Les 29 et 30 mars 2009 le SSF effectuait l’évacuation du corps d’un plongeur décédé à 1010 mètres de l’entrée dans la Résurgence du Ressel dans le Lot (46). (Lire l’article sur le secours).
L’analyse suivante a pour objectif d’examiner les différentes causes ayant conduit à l’accident et à attirer l’attention des plongeurs sur la nécessaire vigilance face à une évolution rapide des matériels et des pratiques de plongée.

2- Les faits

Deux plongeurs A et B s’engagent dans la résurgence du Ressel.
A & B ne se sont vu que 4 ou 5 fois et c’est la seconde fois qu’ils plongent ensemble.

2.1- Matériel

A plonge en recycleur rEvo diluant Trimix.
Il fait sa redondance avec une 20L de Trimix 10/50 et une S80 (=11,1L) de Nitrox40 laissée dans le puits à -30m.
Il se déplace avec un UV18.

B plonge en recycleur Kiss diluant air.
Il fait sa redondance avec deux S80 d’air qu’il garde sur lui.
Il se déplace avec un UV18.

B a acheté son Kiss d’occasion il y a 10 jours et a fait 2 plongées avec qui totalisent 4h de pratique.

2.2- Objectifs

A annonce qu’il se baladera jusqu’au premier kilomètre qu’il ne connaît pas encore.
B n’est pas bien précis sur ses objectifs. Comme il n’a que de l’air, A lui demande s’il compte s’arrêter à la base du puits n°4 (environ 420m de distance pour -45m de profondeur) mais n’a pas de réponse franche, et la discussion reprend sur autre chose.

2.3- Calculs d’autonomie

Hypothèses :
Respiration de 20L/mn en progression normale et 80L/mn lors de l’essoufflement.
Progression à une moyenne de: 30m/mn en propulseur et 15m/mn à la palme.
Profil : 200m à -15m, puis 100m à -20m, puis 50m à -30m, puis 50m à -40m, puis le reste à -60m.
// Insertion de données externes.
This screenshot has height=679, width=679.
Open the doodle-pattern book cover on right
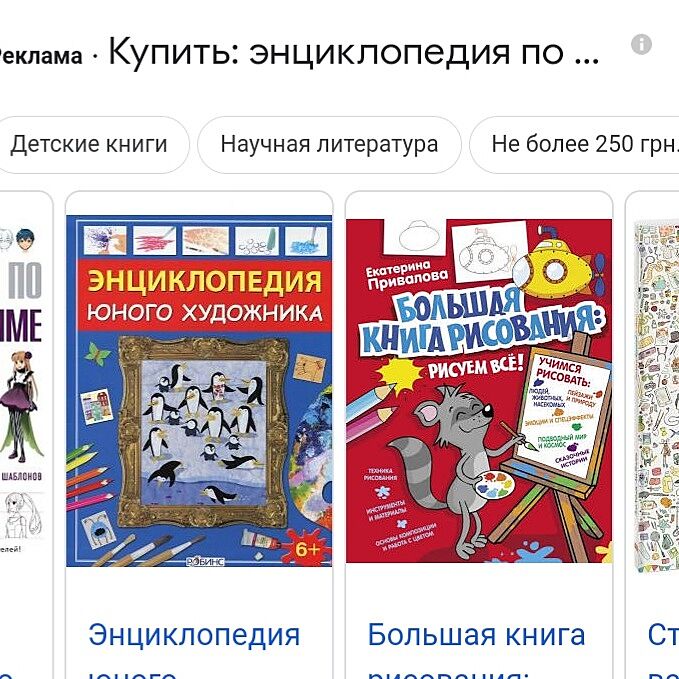click(x=656, y=396)
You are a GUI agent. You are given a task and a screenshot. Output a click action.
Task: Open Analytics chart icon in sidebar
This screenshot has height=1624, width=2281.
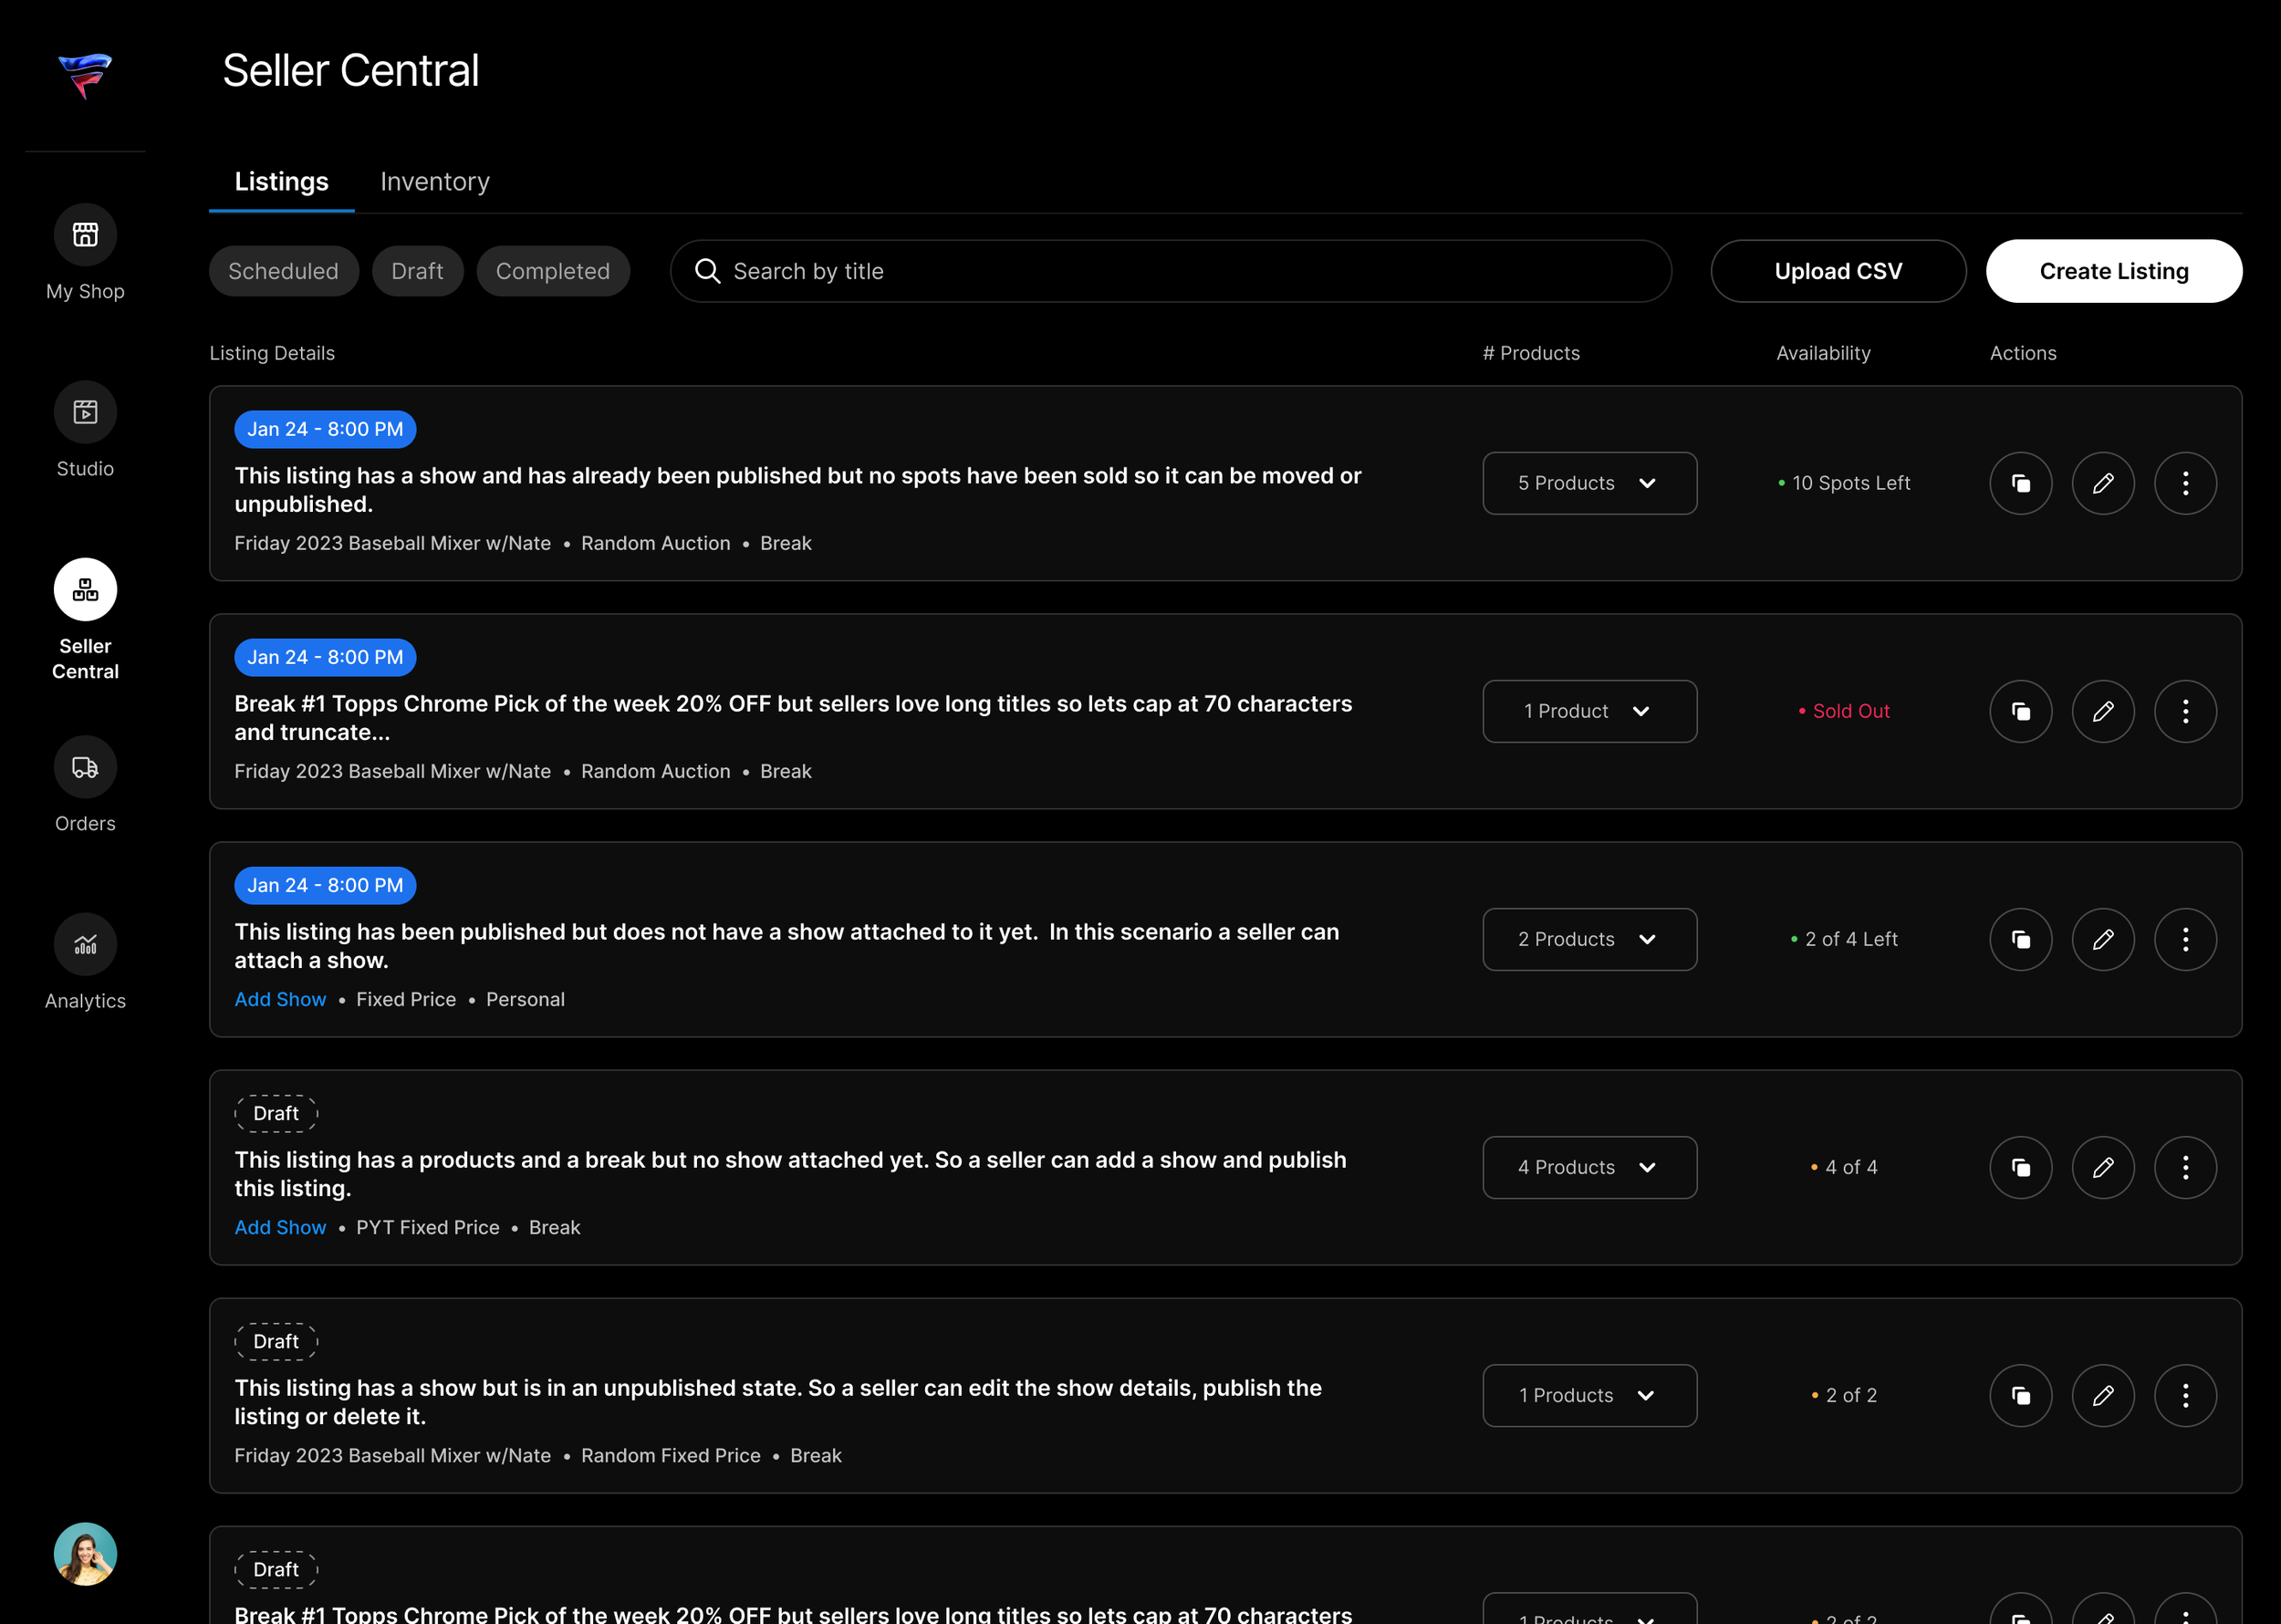[85, 944]
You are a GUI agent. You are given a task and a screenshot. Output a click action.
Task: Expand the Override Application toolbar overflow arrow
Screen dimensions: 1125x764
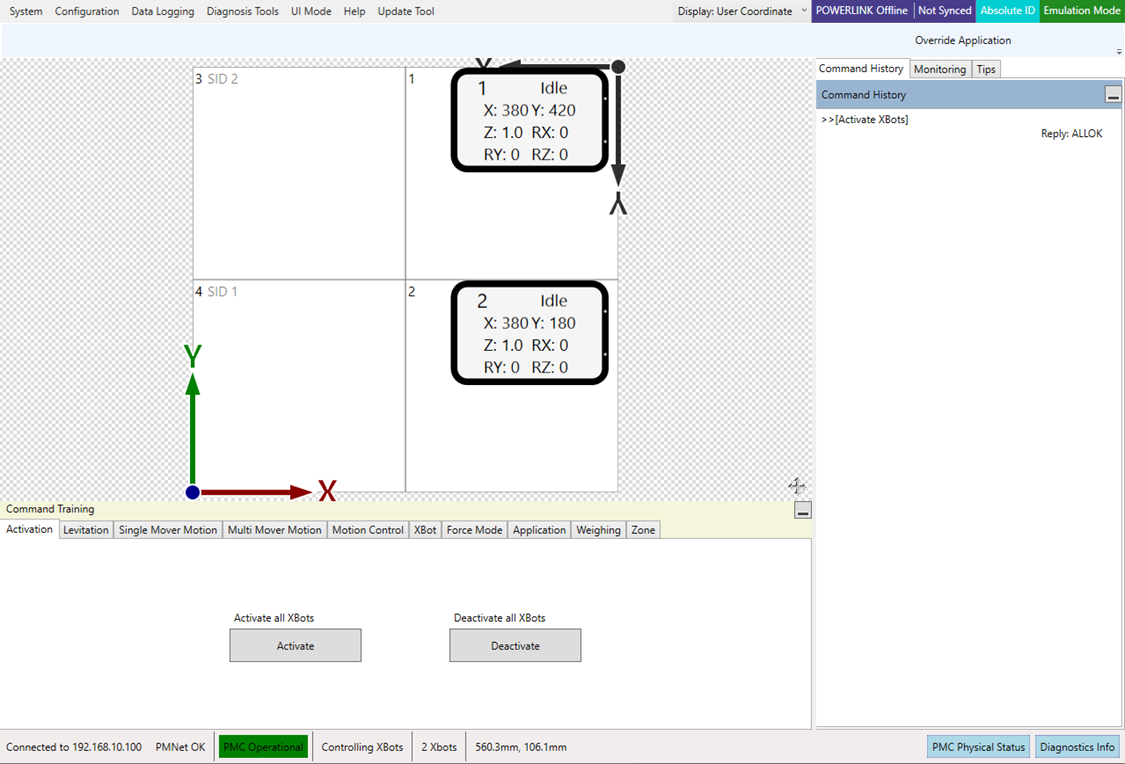tap(1118, 52)

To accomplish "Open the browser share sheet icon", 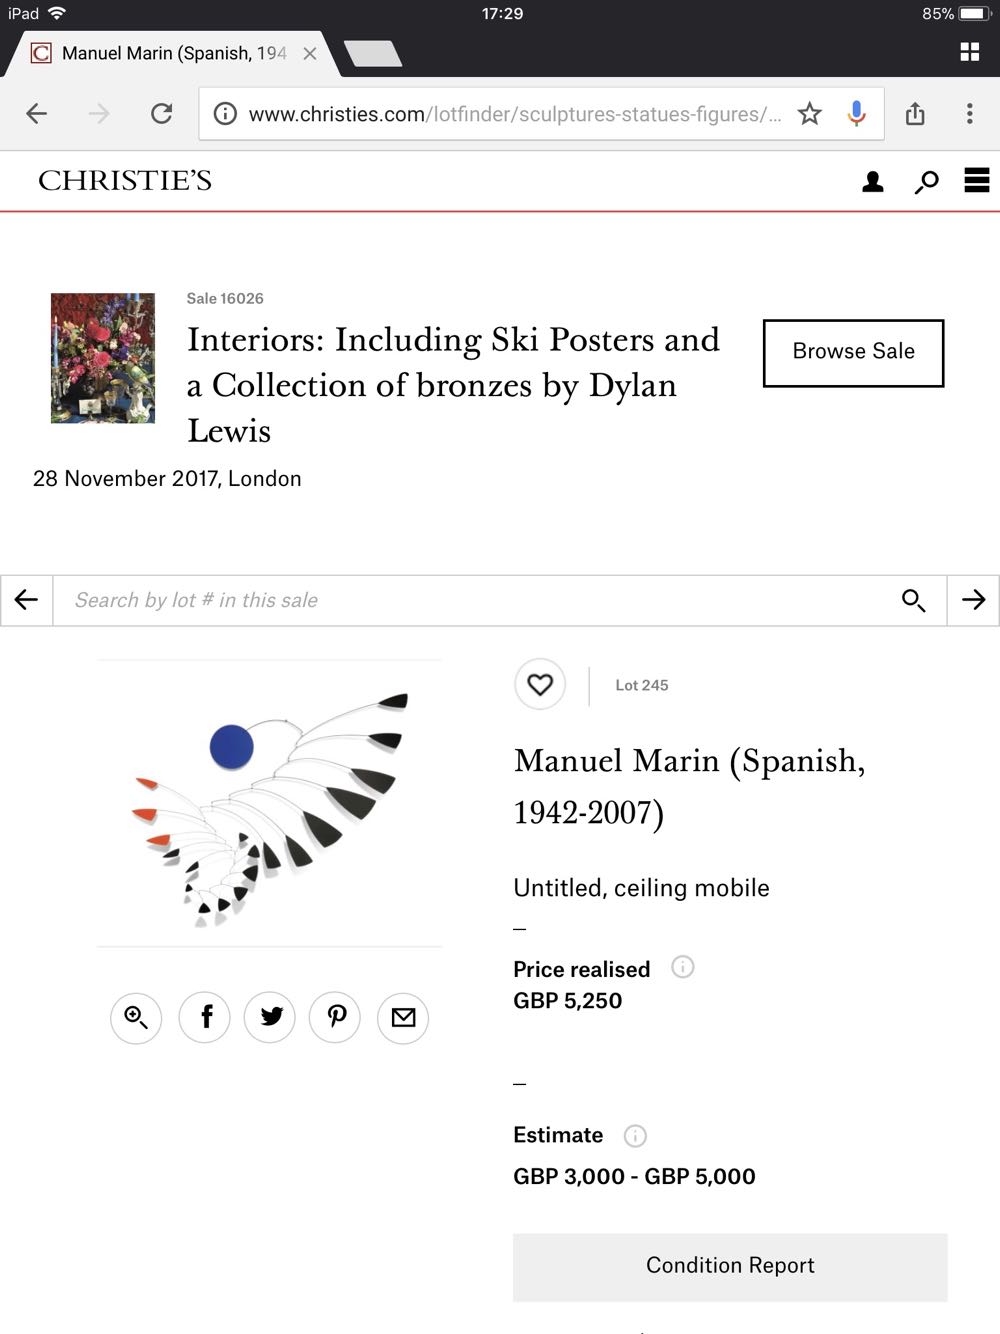I will [915, 114].
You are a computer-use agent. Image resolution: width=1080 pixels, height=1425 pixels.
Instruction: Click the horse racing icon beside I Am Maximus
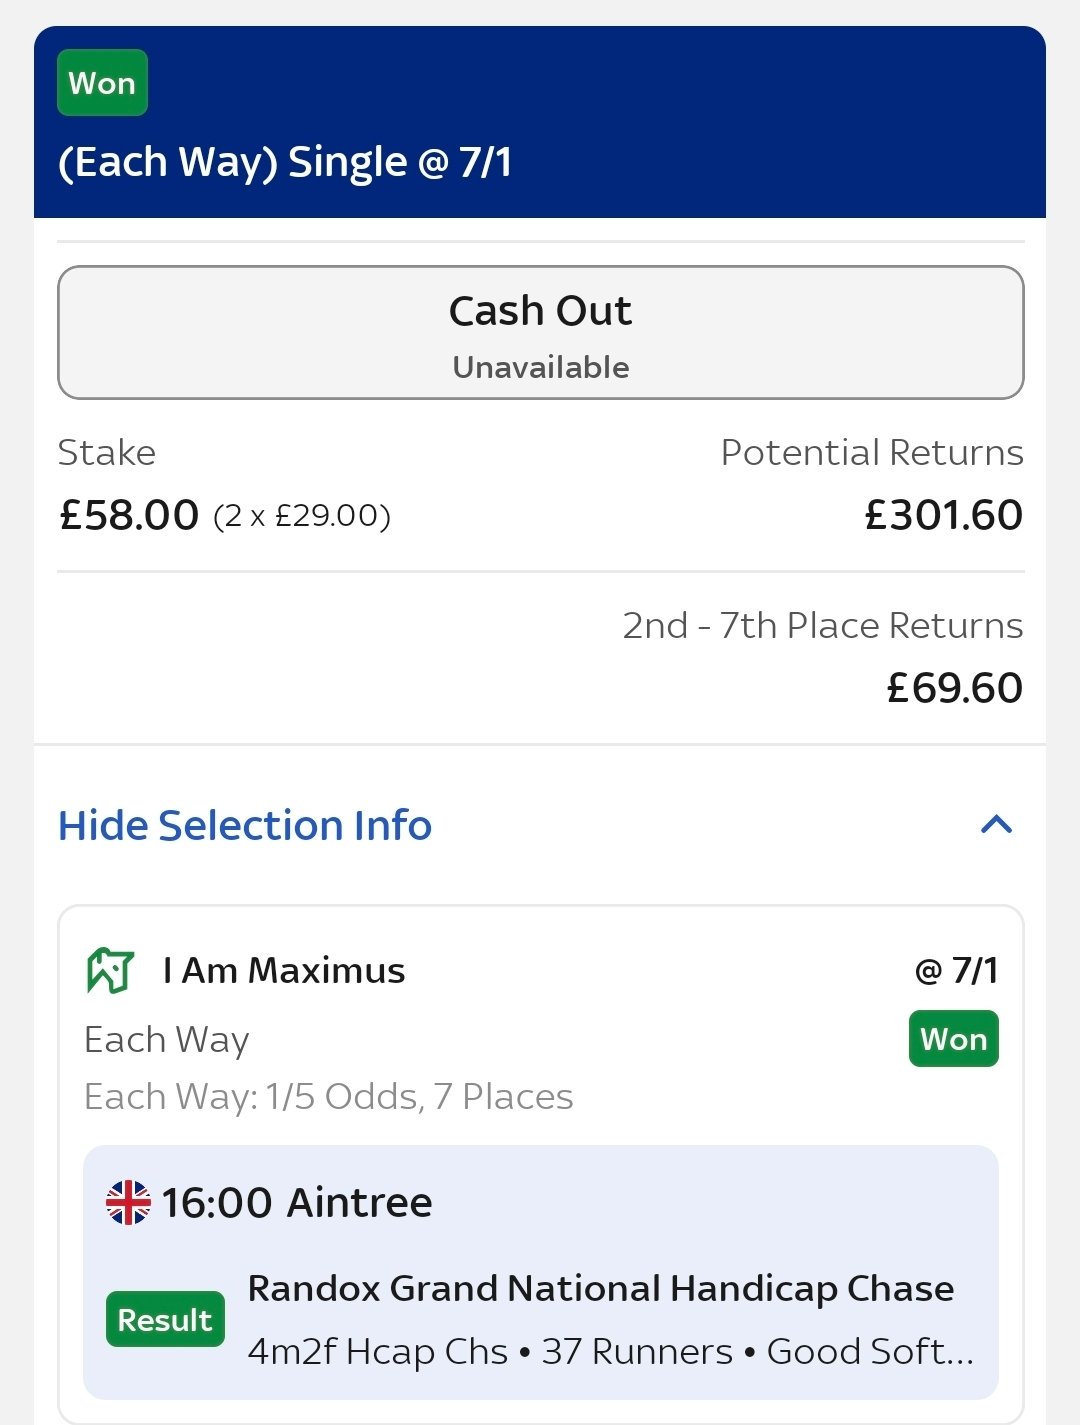(110, 971)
Estimons la redondance juste nécessaire (=sans prévoir de marge de sécurité) en considérant un retour à 15m/mn et une conso de 20L/mn.
Une S80 (de A ou de B) permet de revenir de 250m de distance avec 40minutes de paliers estimé (10′ à -9m et 30′ à -6m.)

La seconde S80 de B lui permet de faire 300m de plus, soit un retour depuis 250+300=550m maxi, soit le grand virage de 90° à gauche après la dépression (HZ/40 sur la topo).

La 20L de A lui permet de revenir de 500m de plus, soit un retour depuis 250+500=750m maxi, soit le second grand virage de 90° à gauche (HZ/50 sur la topo).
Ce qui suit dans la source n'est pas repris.